Chancellor Rishi Sunak delivered his Autumn Budget to the House of Commons. Among the key announcements were a rise in the National Living Wage to £9.50 per hour and an 8% cut to the Universal Credit taper rate. As usual the Budget was accompanied by the latest economic forecasts from the Office for Budget Responsibility (OBR). The UK’s GDP growth estimate for 2021 was revised upwards from 4% to 6.5%, with a further 6% growth expected in 2022 before dropping back to 2.1% in 2023. Inflation meanwhile is expected to average at 4% over the next year, well above the Bank of England’s targeted rate of 2%.
Full round-up of October’s performance
Here is the full round-up of October market performance. In the UK, the FTSE 100 index rose 2.21%, while medium and smaller companies, measured by the FTSE 250 ex IT index and the FTSE Small Cap ex IT index declined 0.24% and 1.18% respectively. In the US, the S&P 500 USD index surged 7.01% while in Europe the Eurostoxx 50 EUR index gained 5.18%. Japanese stocks measured by the Topix JPY index slipped 1.42%.
Emerging markets had a mostly positive month, with the MSCI Emerging Markets index rising 0.91% in local currencies. Chinese equities measured by the MSCI China local index jumped 2.99% while Latin American equities, measured by the MSCI Latin America local currency index, slumped 3.34%. Indian stocks rose 0.30% according to the Nifty 50 INR index.

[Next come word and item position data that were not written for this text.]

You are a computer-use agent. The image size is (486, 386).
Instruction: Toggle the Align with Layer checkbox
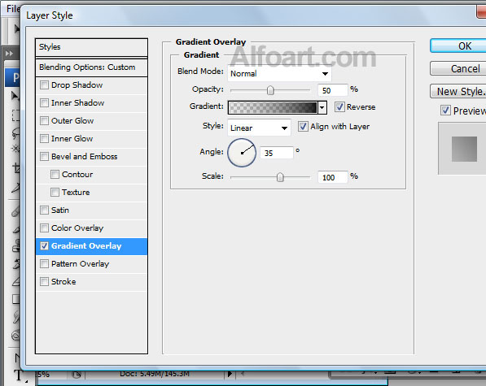click(303, 127)
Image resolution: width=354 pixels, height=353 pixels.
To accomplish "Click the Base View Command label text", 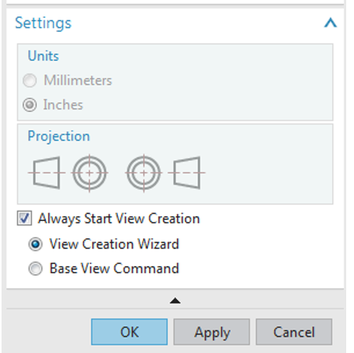I will point(115,269).
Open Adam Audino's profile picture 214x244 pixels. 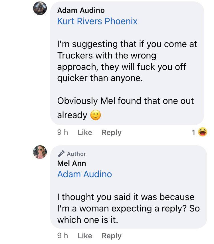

In the fixed income market, UK government bonds, measured by the FTSE Gilts All Stocks index, were up 2.15%, while long dated (over 15 years to maturity) gilts climbed 5.51%. Sterling denominated corporate bonds, measured by the Markit iBoxx Sterling Corporates index, gained 0.45%. In the high yield market, the Bank of America Merrill Lynch Sterling High Yield index declined 0.91%.
There were positive returns in the commodities market. The S&P GSCI USD index, which consists of a basket of commodities including oil, metals and agricultural items, gathered 5.80%. This was led by the rise in oil price, as crude oil futures rose 11.38% during the month. In the agricultural markets, corn and wheat futures picked up 5.87% and 6.51% in USD respectively, and in the precious metals markets, the S&P GSCI Gold and Silver indices amassed 1.53% and 8.63% in USD respectively.
In the currency markets, it was a stronger month for the pound as it appreciated 1.54% against the US dollar, 1.73% versus the euro and 4.03% against the yen.